Crossposted from the Workforce Freedom Initiative blog.
Labor groups have announced another iteration of the made-for-media street theater that has marked their ongoing campaign against employers in the fast food industry.
This time, they purport that their efforts, which will occur on May 15, will take place in 150 U.S. cities and over 30 countries around the world, though if past experience is much of an indicator one should take that claim with a grain of salt. Either way, the protests planned for next week are part of ongoing campaigns against two industries that have been the object of labor’s desire for some time.
As this blog has reported on numerous occasions (see here, here, here, and here), labor has embarked on a crusade against fast food and retail employers with the aim of unionizing their employees. With catchy slogans like “we can’t survive on $7.25,” union-backed front groups such as Fast Food Forward , Fight for 15, and the Workers Organizing Committee have created a false narrative about the nature of work in these industries amid demands for an inflated minimum wage of $15/hour.
These groups represent labor’s latest tactic in union organizing—the worker center. Worker centers harass employers through repeated protests and attempted work disruptions, all the while skirting federal law that regulates union conduct.
Worker centers have been targeting both the fast food and retail industries in earnest since 2012, and they have offered payments such as gift cards to entice actual employees (as opposed to professional activists) to participate in their protests, although very few seem to have done so.
Their strategy also includes the publication of dubious reports claiming widespread “wage theft” and recruiting sympathetic politicians to apply the pressure of government against employers alleged to be guilty of such misbehavior.

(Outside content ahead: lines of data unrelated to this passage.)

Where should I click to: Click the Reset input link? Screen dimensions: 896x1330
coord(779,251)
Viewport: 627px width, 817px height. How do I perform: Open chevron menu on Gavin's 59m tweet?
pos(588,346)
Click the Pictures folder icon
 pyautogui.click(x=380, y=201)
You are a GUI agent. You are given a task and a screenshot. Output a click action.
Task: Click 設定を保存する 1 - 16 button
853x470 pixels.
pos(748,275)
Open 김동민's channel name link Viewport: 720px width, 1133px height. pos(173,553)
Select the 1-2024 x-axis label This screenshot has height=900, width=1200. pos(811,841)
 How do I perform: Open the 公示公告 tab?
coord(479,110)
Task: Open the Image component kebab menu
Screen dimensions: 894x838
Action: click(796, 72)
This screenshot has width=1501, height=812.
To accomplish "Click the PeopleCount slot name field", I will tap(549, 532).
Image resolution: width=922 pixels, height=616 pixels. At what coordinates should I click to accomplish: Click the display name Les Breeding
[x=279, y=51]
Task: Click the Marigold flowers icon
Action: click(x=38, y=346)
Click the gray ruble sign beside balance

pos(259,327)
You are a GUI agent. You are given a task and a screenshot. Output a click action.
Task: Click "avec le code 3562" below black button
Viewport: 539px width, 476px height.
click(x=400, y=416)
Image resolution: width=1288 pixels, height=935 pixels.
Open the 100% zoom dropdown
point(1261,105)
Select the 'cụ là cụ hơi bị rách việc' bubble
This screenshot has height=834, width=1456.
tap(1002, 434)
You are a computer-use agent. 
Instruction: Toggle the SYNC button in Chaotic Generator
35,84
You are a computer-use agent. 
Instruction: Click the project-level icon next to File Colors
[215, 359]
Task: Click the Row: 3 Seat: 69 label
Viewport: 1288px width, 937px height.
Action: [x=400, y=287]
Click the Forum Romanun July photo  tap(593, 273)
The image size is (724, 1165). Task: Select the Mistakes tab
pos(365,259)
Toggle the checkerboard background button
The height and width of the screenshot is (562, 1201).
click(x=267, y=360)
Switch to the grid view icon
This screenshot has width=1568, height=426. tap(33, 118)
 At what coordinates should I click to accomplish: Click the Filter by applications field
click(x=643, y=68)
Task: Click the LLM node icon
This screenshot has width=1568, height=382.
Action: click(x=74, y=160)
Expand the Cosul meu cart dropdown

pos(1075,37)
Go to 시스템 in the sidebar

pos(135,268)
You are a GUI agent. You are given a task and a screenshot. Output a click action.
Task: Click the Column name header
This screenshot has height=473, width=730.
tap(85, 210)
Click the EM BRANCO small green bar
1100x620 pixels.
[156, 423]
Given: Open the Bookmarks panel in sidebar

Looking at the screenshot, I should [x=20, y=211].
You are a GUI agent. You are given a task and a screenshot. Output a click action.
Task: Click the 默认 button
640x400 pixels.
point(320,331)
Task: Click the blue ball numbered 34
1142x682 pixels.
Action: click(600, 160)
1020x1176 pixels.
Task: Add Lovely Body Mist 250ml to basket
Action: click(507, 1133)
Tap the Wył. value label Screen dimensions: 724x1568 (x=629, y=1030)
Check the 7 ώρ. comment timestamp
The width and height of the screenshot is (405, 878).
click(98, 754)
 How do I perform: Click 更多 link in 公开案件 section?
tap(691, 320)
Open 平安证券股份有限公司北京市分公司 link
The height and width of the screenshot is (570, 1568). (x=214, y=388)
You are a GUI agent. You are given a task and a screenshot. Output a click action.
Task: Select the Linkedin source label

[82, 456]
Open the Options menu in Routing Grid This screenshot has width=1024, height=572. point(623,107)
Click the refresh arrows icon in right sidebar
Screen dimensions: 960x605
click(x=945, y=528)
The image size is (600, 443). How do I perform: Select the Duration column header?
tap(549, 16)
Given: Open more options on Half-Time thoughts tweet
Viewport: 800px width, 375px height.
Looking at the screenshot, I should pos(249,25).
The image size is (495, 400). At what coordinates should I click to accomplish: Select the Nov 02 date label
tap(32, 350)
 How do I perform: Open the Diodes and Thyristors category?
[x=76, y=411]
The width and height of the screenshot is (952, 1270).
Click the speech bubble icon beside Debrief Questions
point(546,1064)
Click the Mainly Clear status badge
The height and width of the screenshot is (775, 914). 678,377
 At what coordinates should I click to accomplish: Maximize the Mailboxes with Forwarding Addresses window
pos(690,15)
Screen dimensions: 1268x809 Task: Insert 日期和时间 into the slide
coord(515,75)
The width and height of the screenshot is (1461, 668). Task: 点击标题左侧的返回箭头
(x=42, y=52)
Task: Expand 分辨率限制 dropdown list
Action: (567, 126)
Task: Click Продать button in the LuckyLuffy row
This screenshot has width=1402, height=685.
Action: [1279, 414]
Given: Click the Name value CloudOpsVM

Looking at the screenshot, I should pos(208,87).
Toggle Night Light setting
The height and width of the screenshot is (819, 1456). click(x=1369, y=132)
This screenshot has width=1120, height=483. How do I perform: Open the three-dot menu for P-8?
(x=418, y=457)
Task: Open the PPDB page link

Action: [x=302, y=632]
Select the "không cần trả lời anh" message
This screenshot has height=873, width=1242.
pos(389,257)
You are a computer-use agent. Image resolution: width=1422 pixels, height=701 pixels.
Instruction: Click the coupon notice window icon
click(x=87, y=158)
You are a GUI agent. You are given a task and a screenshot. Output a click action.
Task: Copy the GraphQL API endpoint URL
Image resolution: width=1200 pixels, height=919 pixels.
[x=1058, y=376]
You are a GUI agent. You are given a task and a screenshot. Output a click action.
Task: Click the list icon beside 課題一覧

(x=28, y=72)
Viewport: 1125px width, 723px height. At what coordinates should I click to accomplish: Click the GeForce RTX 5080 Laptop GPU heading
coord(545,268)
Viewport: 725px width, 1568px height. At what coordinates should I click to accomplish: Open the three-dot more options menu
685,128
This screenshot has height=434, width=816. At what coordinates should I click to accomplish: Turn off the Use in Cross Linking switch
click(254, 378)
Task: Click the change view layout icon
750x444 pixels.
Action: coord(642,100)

Despite the smokescreen of fighting “wage theft” and demanding an increased minimum wage, the ultimate goal of the worker center campaigns is unionization. It is no secret that organized labor is in a self-described crisis with union membership having steadily declined for over 50 years, and fast food restaurants and retail stores make an attractive target for unions seeking to replenish their membership rolls — as well as their coffers.
Worker centers portray themselves as employee-led organizations that survive on a shoestring budget. In fact, many leading worker centers are directed by unions and allied groups.
They are lavishly funded as well. For example, unions gave more than $20 million to worker centers and affiliated groups in 2013 alone, and between 2009 and 2013, “progressive” foundations gave another $52 million to the worker center movement.
The May 15 protests are certain to include more made-for-media “protests” staffed by professional activists rather than actual employees. Whether these antics reach 150 cities and 30 countries in any meaningful way remains to be seen, but one could be forgiven for being skeptical.